Eva Cassidy's first commercial recording would be a duet album with Chuck Brown, a favorite DC performer who had already recorded several albums. "Her voice projected her feelings, and I could feel everything she was singing," Brown has said.
Cassidy could sing anything: folk, blues, pop, jazz, R&B, gospel, standards - and she did. When she performed, she would move from one style to another and make each her own. Record companies showed interest in her, but they wanted someone who could fit neatly into one category, they did not know what to do with a singer like her. Cassidy did release a live album and worked in the studio on an album she would never see released.
In 1996, Eva Cassidy was diagnosed with melanoma that had already spread to her bones. Although she immediately began chemotherapy, she was given only three months to live.
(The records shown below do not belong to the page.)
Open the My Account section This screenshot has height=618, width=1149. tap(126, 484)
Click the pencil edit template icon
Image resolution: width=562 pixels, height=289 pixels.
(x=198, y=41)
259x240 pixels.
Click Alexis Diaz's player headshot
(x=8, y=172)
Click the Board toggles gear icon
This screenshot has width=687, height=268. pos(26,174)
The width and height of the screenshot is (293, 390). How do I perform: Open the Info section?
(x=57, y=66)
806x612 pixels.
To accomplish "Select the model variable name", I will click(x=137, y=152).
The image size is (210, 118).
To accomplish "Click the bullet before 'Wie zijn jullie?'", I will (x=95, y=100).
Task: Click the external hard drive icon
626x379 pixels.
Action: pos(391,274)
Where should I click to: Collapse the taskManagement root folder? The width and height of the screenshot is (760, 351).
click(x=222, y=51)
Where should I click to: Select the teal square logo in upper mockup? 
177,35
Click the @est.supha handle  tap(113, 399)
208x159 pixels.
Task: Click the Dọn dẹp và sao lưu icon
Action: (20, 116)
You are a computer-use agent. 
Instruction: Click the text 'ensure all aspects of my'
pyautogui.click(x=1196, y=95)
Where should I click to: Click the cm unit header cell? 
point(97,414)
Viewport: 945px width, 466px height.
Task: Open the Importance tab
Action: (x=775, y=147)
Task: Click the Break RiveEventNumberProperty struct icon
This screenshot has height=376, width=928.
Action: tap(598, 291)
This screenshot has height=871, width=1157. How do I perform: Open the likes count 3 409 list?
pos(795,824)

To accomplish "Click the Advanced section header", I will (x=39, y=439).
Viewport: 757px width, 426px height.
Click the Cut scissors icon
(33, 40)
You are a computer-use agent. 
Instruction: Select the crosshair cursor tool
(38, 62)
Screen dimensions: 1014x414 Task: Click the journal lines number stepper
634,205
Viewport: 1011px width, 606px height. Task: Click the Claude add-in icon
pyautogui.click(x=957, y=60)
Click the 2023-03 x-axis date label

Cassidy would sing in public for the last time in September of 1996.
Friends in the music community had organized a tribute concert for her at a popular nightclub in Georgetown. The club was packed that night with Cassidy's friends and fans as fellow musicians took the stage to perform for her. At the end of the evening, Eva Cassidy was introduced. Frail, she appeared on stage using a walker. After being helped onto a stool and handed her guitar, Eva began the Louis Armstrong standard "What a Wonderful World." The song began weak, but grew in strength with the voice everyone knew and loved. It is said that by song's end, there was not a dry eye in the club except for Eva's.
After the concert, Eva's health began a steady decline. On November 2, Eva Cassidy died, age 33.
A compilation of her recordings was released in 1998 as the album "Songbird." In 2001, the album reached number 1 on the UK charts. It became a success throughout Europe, eventually finding success in the US as well. Since then, several albums of her music have been released as her popularity continued to spread.
Several television shows and movies have since featured her music. When the producer's for the movie "Maid in Manhattan" wanted to use singer/songwriter Paul Simon's song "Kathy's Song," he suggested they use Cassidy's recording of it instead of his own.
Singer/songwriter Mary Chapin Carpenter referenced Eva in her song "My Heaven" with the line, "More memories than my heart can hold, when Eva's singing Fields of Gold." Sting, the "Fields of Gold" songwriter, is said to have been moved to tears when he heard Cassidy's version of his song.
Even the judges on television's "American Idol" have used Eva Cassidy as an example to contestants for her voice and song arrangements. She never sought fame in life, but after her death the world finally found her.
At the tribute concert in 1996, as Eva Cassidy completed the song "What a Wonderful World" she sang the final line "I think to myself, oh, what a wonderful world" and looked around at the audience. With a wave of the hand and "Thank you so much, thank you so much," she was gone.